### [Problem]
Copy out the listing below word for word, starting with the line containing "You are a computer-use agent. The" and going on through the line containing "tap(243, 73)". Leave the pictures out of your answer.

### [Information shown]
════

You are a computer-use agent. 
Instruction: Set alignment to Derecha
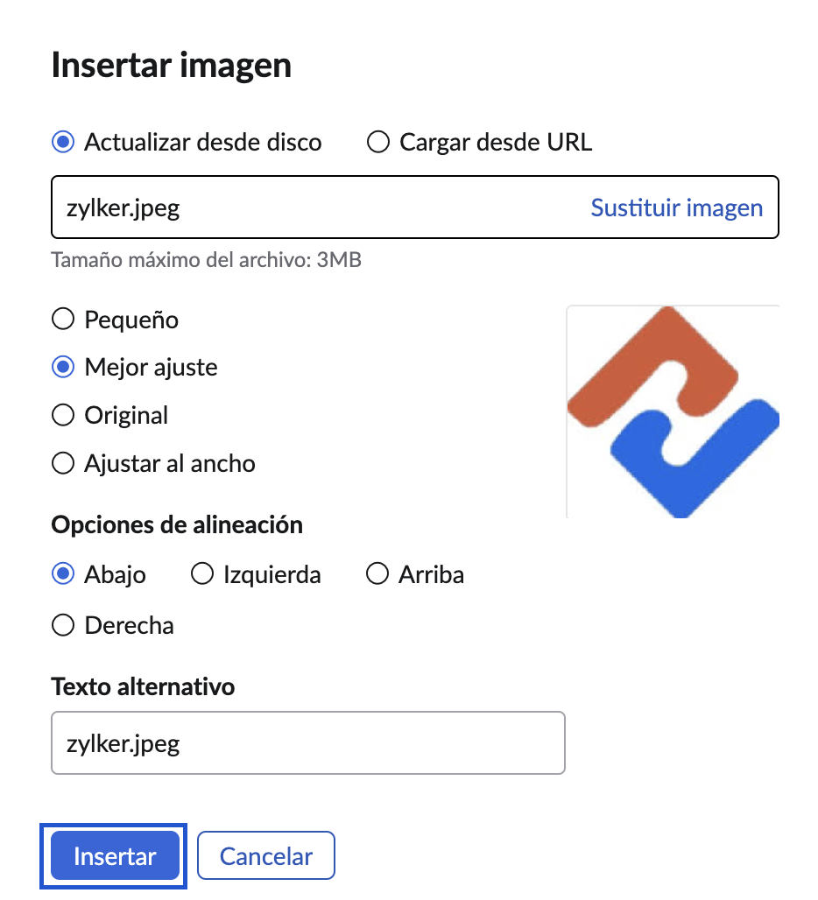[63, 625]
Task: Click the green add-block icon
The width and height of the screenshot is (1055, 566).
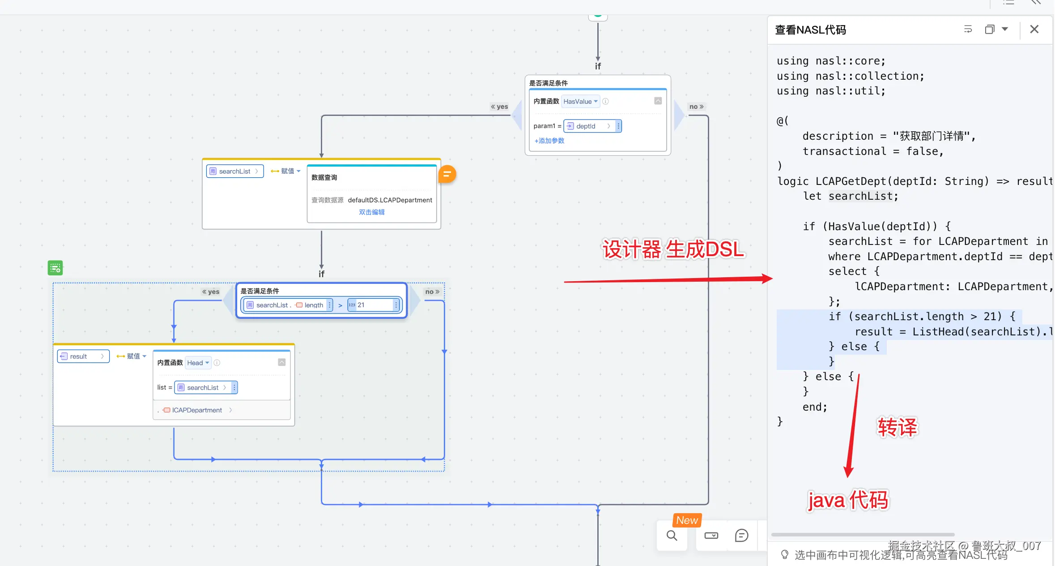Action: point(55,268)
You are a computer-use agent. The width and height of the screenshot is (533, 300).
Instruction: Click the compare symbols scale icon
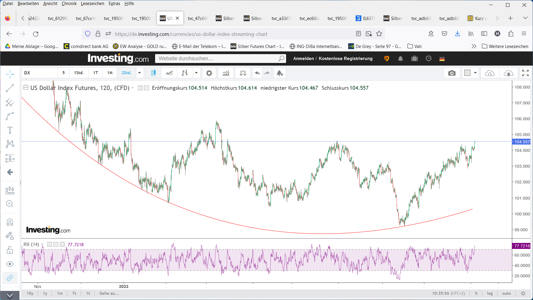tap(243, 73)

════

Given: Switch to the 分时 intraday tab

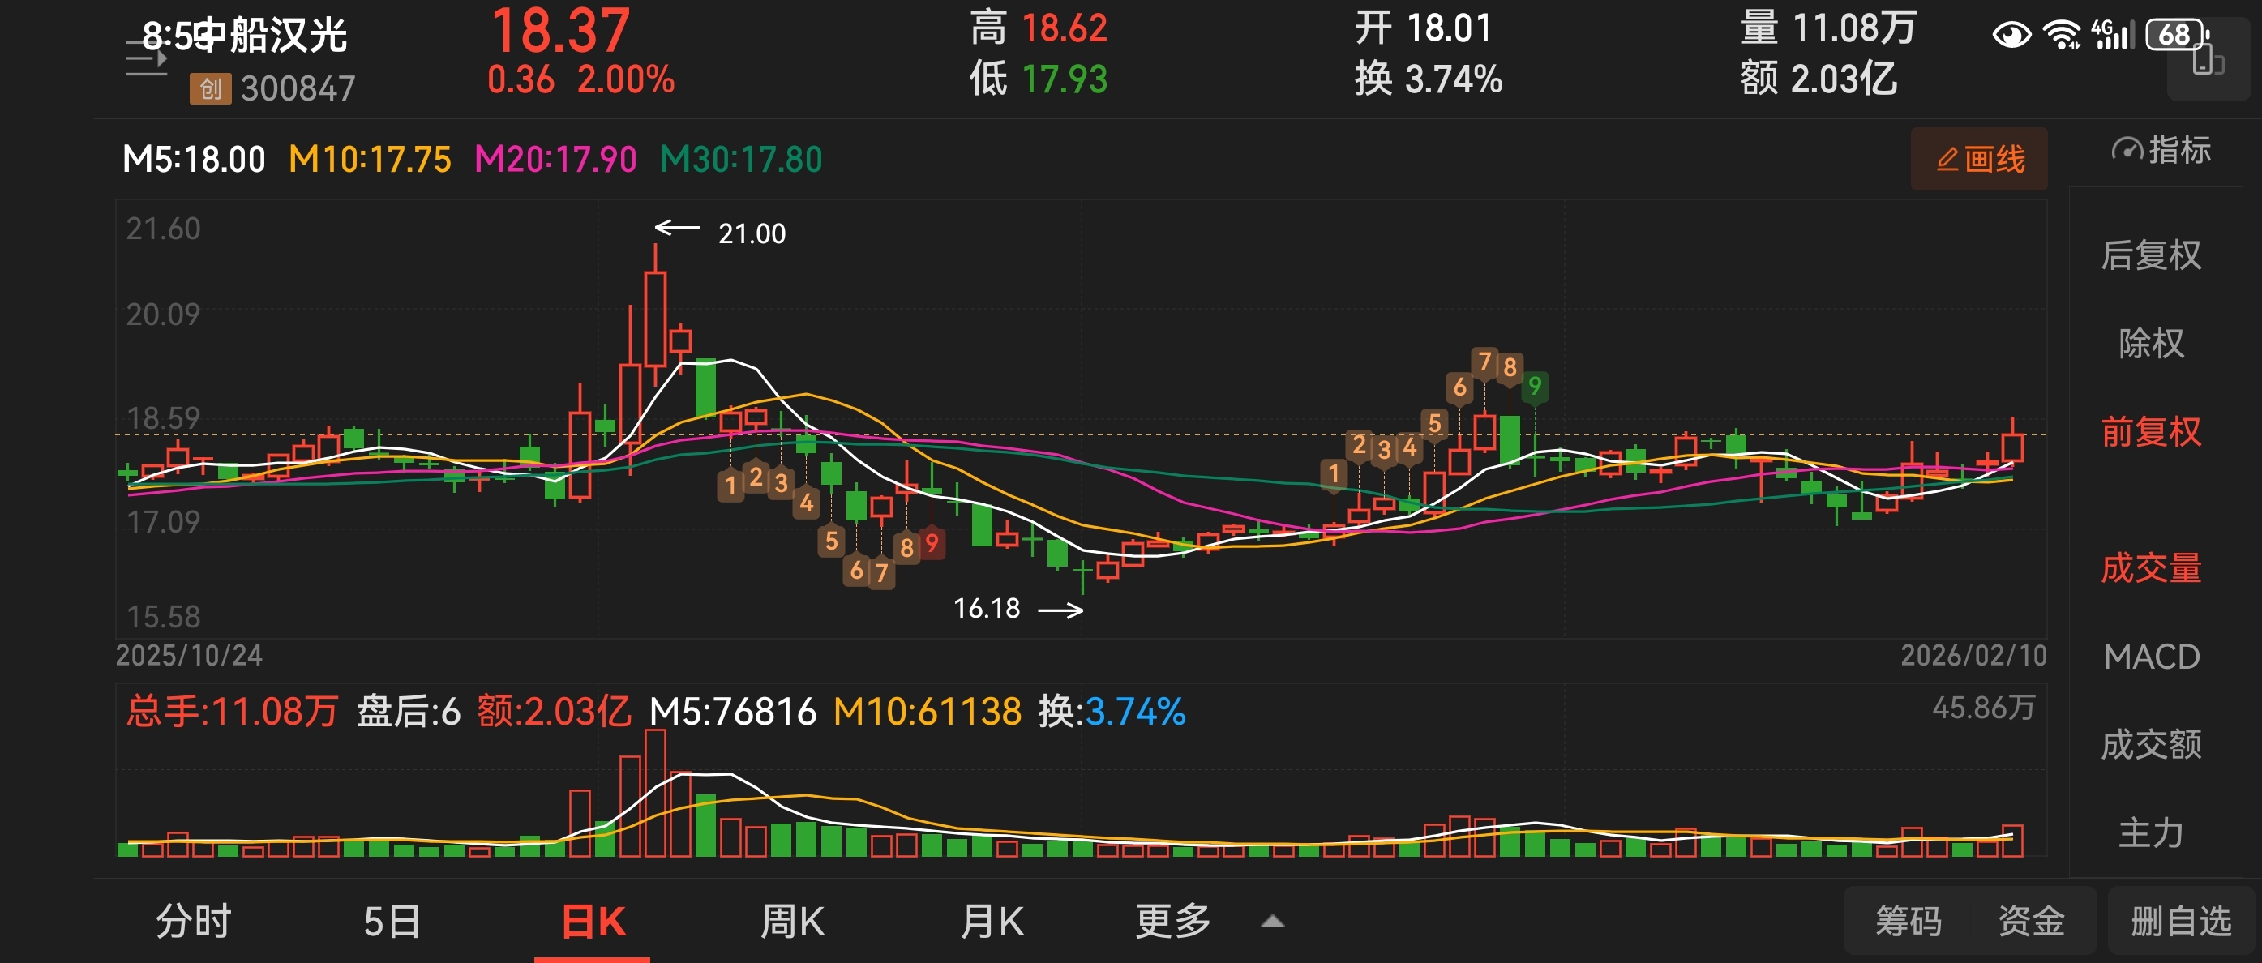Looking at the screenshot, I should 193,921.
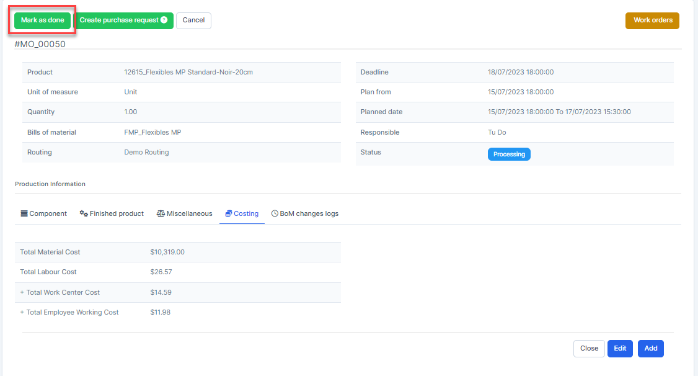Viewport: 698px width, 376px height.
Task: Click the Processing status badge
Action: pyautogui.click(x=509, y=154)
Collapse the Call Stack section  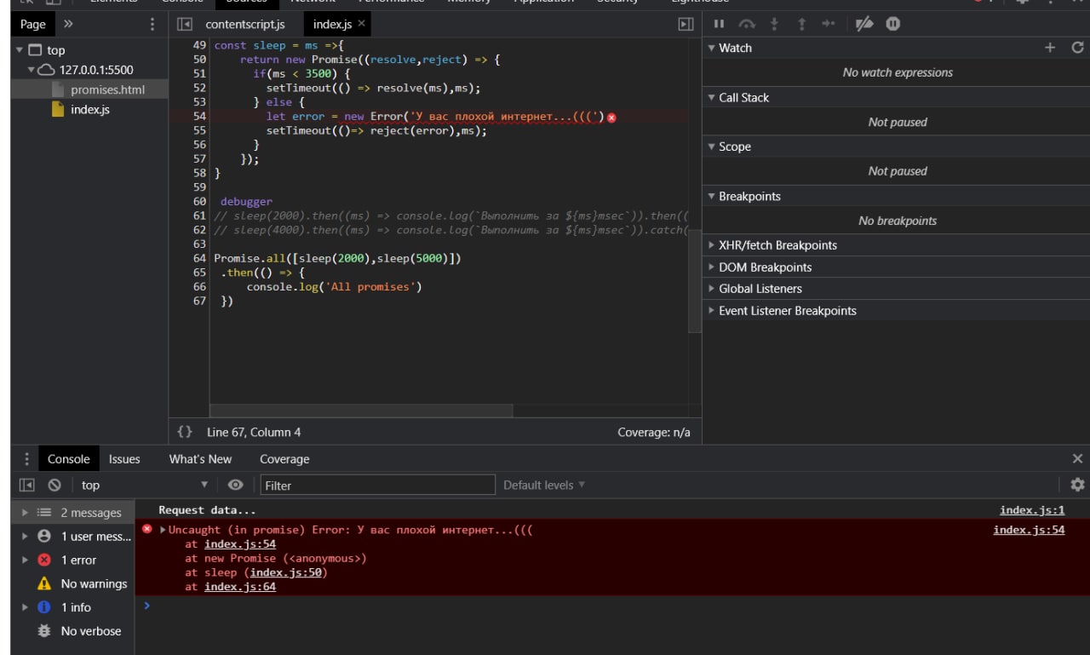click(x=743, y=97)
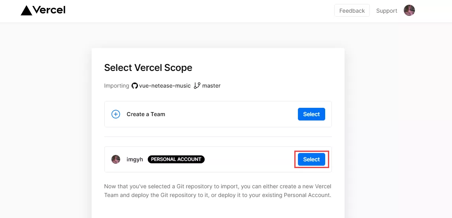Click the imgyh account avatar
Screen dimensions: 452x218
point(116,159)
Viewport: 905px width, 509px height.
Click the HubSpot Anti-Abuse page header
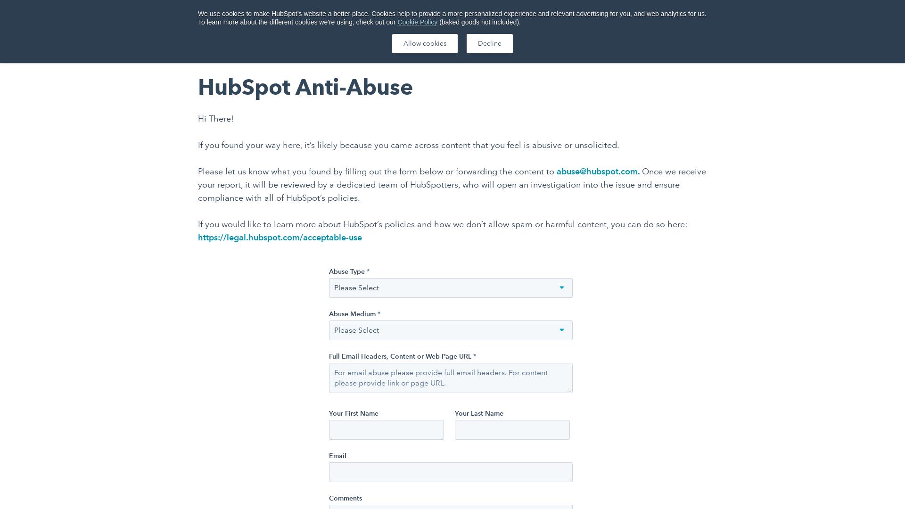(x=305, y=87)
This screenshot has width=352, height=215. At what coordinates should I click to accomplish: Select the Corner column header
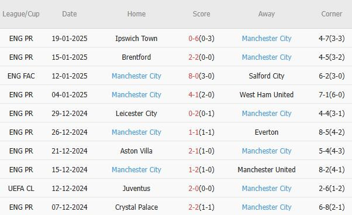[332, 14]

════

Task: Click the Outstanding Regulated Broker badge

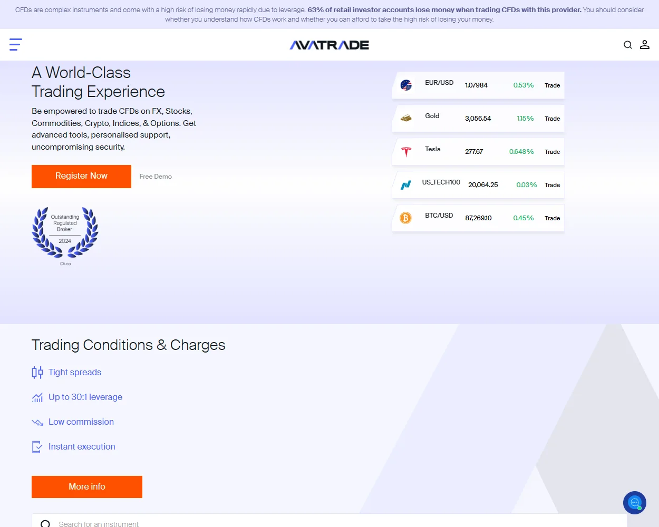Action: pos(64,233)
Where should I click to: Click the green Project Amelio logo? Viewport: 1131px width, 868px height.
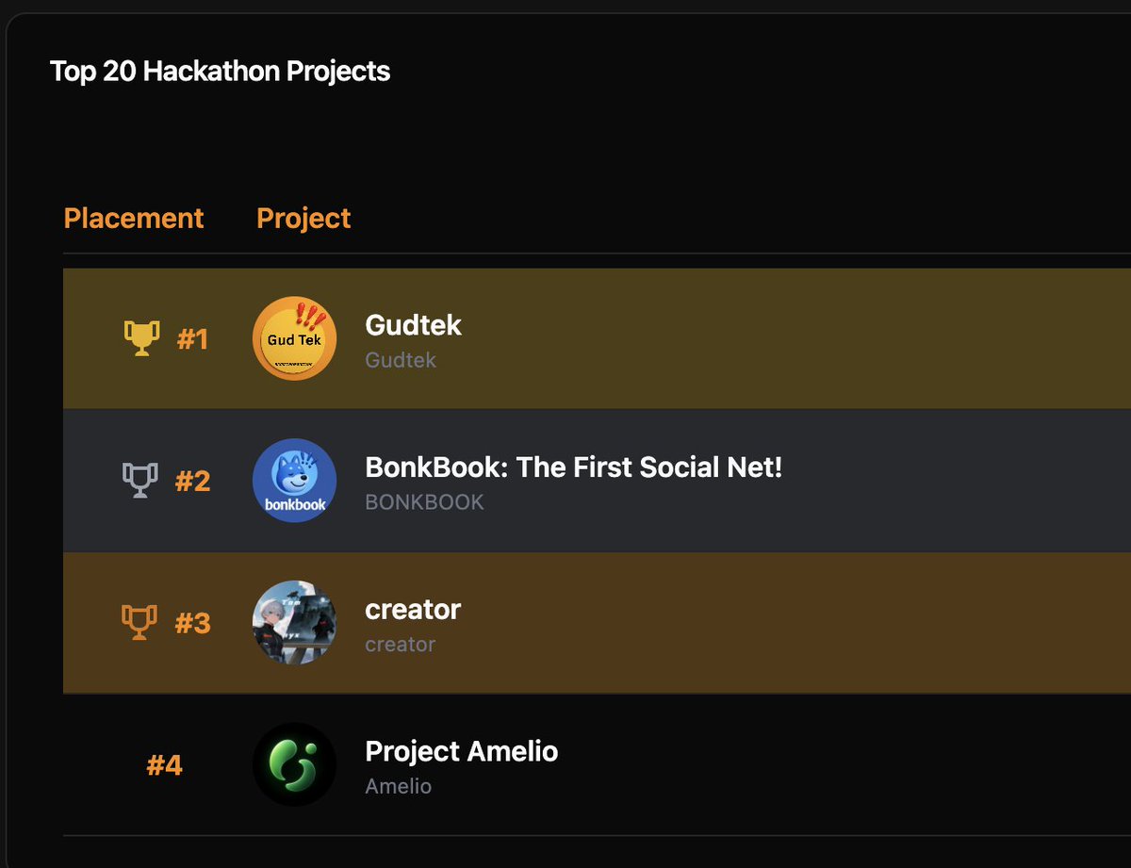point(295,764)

════

### [Correct answer]
You are a computer-use agent. The width and height of the screenshot is (533, 300).
Instruction: Click the compare symbols scale icon
tap(243, 73)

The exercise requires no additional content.